Using the patented solid state Chromatrap® spin column technology, we offer a detailed genome-wide comparison of native and crosslinked chromatin immunoprecipitation, followed by next generation sequencing (ChIP-seq).
This application note provides a comparison of the enrichment of the histone modification H3K4me3 from chromatin derived through the two different methods of extraction–native and cross link - across the genome. H3K4me3 was chosen for this study to highlight the efficiency and sensitivity of the Chromatrap® spin column technology for both methods of ChIP-seq. The histone mark is associated with ‘open’ transcription start sites and gene activation, and makes for an abundant epigenomic target as it is present in euchromatin throughout the genome.
Chromatin for N-ChIP and X-ChIP was prepared from the human endometrial epithelial cancer cell line Hec50, as per the Chromatrap® protocols.
For N-ChIP cells were lysed in Hypotonic Buffer, before the separated nuclei were subjected to micrococcal nuclease digestion.
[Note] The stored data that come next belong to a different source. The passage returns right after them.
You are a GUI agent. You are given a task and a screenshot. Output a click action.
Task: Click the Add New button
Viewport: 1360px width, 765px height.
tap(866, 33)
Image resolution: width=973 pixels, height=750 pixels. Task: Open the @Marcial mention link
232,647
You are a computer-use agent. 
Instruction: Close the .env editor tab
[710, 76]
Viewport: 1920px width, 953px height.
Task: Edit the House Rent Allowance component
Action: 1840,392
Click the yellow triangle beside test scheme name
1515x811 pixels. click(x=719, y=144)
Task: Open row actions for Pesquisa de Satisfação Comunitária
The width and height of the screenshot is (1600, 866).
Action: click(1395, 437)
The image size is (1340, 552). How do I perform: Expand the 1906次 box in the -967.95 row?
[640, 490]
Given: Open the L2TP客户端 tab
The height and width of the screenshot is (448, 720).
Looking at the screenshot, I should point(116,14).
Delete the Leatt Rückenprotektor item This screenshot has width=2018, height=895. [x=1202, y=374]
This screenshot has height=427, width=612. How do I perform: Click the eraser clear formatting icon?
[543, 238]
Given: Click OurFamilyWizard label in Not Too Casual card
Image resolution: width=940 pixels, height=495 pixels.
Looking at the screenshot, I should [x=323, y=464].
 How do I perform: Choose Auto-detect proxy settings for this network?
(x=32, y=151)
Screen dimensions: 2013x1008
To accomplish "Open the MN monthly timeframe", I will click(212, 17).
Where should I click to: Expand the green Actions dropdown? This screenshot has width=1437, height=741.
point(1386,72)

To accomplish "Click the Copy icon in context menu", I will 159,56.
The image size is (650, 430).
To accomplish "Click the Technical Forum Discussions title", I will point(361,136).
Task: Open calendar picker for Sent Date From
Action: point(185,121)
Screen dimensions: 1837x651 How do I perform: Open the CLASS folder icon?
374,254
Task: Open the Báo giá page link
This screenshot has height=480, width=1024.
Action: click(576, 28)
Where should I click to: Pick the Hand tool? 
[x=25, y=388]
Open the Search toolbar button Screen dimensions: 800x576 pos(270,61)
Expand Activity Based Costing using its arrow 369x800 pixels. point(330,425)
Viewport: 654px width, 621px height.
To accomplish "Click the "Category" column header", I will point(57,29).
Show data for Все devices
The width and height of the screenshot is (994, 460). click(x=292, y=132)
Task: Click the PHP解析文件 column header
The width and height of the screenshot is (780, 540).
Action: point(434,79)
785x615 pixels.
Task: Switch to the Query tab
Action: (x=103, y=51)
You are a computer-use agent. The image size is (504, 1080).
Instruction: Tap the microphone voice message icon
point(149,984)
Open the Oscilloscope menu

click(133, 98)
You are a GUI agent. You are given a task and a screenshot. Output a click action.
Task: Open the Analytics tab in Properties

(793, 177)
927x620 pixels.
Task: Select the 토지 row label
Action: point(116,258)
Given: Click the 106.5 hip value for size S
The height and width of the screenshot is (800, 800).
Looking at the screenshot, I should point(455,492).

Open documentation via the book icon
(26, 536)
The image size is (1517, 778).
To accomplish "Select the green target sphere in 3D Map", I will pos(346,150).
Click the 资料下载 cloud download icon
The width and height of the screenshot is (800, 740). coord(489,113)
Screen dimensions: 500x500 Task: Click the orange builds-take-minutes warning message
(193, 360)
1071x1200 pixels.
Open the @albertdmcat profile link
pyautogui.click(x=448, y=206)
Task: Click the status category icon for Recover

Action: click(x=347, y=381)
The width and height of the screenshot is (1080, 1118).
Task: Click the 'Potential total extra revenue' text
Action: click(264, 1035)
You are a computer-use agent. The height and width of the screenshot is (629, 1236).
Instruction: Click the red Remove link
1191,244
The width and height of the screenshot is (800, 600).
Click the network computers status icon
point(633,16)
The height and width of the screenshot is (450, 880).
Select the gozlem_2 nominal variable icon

Following that the samples were dialysed to eradicate impurities and then processed for ChIP.
For X-ChIP samples were fixed in 1% formaldehyde before being re-suspended and lysed in Hypotonic Buffer.
The cells were spun down, supernatant discarded and the released nuclei were collected by centrifugation, lysed and the chromatin sheared to obtain 100 – 500 bp length fragments.
For immunoprecipitation, slurries were prepared at a 5:2 chromatin: antibody ratio and incubated at 4°C for 1hr before immunoprecipitation with the Chromatrap® spin columns. Parallel to that inputs containing 5 µg chromatin were prepared for downstream analysis and not subject to ChIP enrichment. Following ChIP the X-ChIP samples were reverse cross-linked (2hrs) and subjected to proteinase K digestion, while the N-ChIP samples were immediately subjected to proteinase K digestion.
Prior to library preparation all of the samples were purified using Chromatrap® DNA purification columns.
Chromatrap® NEBNext® Ultra™ (NEB) library preparation kit and KAPA Biosystems (Roche) quantification kit for next generation sequencing (NGS) were used to prepare and quantify the libraries. To confirm sample size distributions were between 200-300 bp, samples were processed on an Agilent Bioanalyzer (Agilent Technologies).
Chromatrap® ChIP-seq analysis
Using the Illumina® MiSeq paired end high throughput sequencing was performed, and the quality of the data produced was analysed by FASTQC. ENCODE UCSC genome browser database and Bowtie2 were then utilised for sequence mapping and alignment of the human reference genome (hg19). The peak enrichment data were then run through the Chromatrap® ChIP-seq data analysis software, with input for both N and X-linked chromatin samples used as background/baseline. To visualise the H3K4me3 enrichment peaks for both the N-ChIP and X-ChIP samples, integrative genomics viewer online software was employed.
High quality sequence scores were obtained from both N and X-linked ChIP, with Q scores greater than 30 and duplication rates below 5% across all samples. The Chromatrap® ChIP-seq Data Analysis software was used to analyse peak enrichment for Native and X-linked sequenced samples.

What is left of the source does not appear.